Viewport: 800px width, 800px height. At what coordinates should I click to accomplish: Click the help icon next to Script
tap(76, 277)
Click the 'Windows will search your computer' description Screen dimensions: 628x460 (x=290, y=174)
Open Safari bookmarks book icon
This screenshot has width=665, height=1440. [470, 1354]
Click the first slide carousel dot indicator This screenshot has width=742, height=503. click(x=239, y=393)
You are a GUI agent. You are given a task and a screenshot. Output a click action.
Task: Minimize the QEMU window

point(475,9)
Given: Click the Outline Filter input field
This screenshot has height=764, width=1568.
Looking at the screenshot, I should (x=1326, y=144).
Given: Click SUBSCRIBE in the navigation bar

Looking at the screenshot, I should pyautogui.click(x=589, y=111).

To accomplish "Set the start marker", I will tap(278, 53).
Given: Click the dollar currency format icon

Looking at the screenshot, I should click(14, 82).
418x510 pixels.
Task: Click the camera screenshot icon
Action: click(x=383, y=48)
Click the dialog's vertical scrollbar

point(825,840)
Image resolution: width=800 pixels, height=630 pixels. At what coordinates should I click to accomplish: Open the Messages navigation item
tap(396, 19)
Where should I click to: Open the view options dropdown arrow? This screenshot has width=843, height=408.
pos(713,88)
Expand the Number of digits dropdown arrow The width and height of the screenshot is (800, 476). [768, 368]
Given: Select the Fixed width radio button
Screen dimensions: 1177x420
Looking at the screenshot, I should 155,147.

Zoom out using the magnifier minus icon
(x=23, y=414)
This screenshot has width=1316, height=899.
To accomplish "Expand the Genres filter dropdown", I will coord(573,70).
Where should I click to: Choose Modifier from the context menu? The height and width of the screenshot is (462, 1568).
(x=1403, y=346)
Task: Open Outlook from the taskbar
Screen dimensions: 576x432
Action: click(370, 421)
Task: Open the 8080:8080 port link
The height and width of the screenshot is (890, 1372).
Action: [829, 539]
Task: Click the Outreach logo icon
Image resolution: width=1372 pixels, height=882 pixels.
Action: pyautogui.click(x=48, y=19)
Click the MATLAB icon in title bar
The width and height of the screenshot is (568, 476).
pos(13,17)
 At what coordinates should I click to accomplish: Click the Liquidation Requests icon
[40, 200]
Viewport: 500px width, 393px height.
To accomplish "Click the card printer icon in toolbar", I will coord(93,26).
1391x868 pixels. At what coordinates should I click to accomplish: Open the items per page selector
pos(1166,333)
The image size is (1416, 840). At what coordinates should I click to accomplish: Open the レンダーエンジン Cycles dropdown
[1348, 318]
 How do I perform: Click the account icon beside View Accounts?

# # # #

- REQUIRED TASK
Rewrite the listing above, replacing each occurrence of "Viewport" with "Window size" and leaving everything else unchanged.

- THE SOLUTION
Window size: 800px width, 800px height. At what coordinates should I click to accomplish: Click the help icon next to Script
tap(76, 277)
Click the 'Windows will search your computer' description Screen dimensions: 628x460 (x=290, y=174)
Open Safari bookmarks book icon
This screenshot has width=665, height=1440. [470, 1354]
Click the first slide carousel dot indicator This screenshot has width=742, height=503. click(x=239, y=393)
You are a GUI agent. You are given a task and a screenshot. Output a click action.
Task: Minimize the QEMU window

point(475,9)
Given: Click the Outline Filter input field
This screenshot has height=764, width=1568.
Looking at the screenshot, I should (x=1326, y=144).
Given: Click SUBSCRIBE in the navigation bar

Looking at the screenshot, I should pyautogui.click(x=589, y=111).

To accomplish "Set the start marker", I will tap(278, 53).
Given: Click the dollar currency format icon

Looking at the screenshot, I should click(14, 82).
418x510 pixels.
Task: Click the camera screenshot icon
Action: click(x=383, y=48)
Click the dialog's vertical scrollbar

point(825,840)
Image resolution: width=800 pixels, height=630 pixels. At what coordinates should I click to accomplish: Open the Messages navigation item
tap(396, 19)
Where should I click to: Open the view options dropdown arrow? This screenshot has width=843, height=408.
pos(713,88)
Expand the Number of digits dropdown arrow The width and height of the screenshot is (800, 476). [768, 368]
Given: Select the Fixed width radio button
Screen dimensions: 1177x420
Looking at the screenshot, I should 155,147.

Zoom out using the magnifier minus icon
(x=23, y=414)
This screenshot has width=1316, height=899.
To accomplish "Expand the Genres filter dropdown", I will coord(573,70).
Where should I click to: Choose Modifier from the context menu? The height and width of the screenshot is (462, 1568).
(x=1403, y=346)
Task: Open Outlook from the taskbar
Screen dimensions: 576x432
Action: click(370, 421)
Task: Open the 8080:8080 port link
The height and width of the screenshot is (890, 1372).
Action: [829, 539]
Task: Click the Outreach logo icon
Image resolution: width=1372 pixels, height=882 pixels.
Action: pyautogui.click(x=48, y=19)
Click the MATLAB icon in title bar
The width and height of the screenshot is (568, 476).
pos(13,17)
 At what coordinates should I click to accomplish: Click the Liquidation Requests icon
[40, 200]
Window size: 500px width, 393px height.
To accomplish "Click the card printer icon in toolbar", I will coord(93,26).
1391x868 pixels. At what coordinates should I click to accomplish: Open the items per page selector
pos(1166,333)
The image size is (1416, 840). At what coordinates should I click to accomplish: Open the レンダーエンジン Cycles dropdown
[1348, 318]
 How do I perform: Click the account icon beside View Accounts?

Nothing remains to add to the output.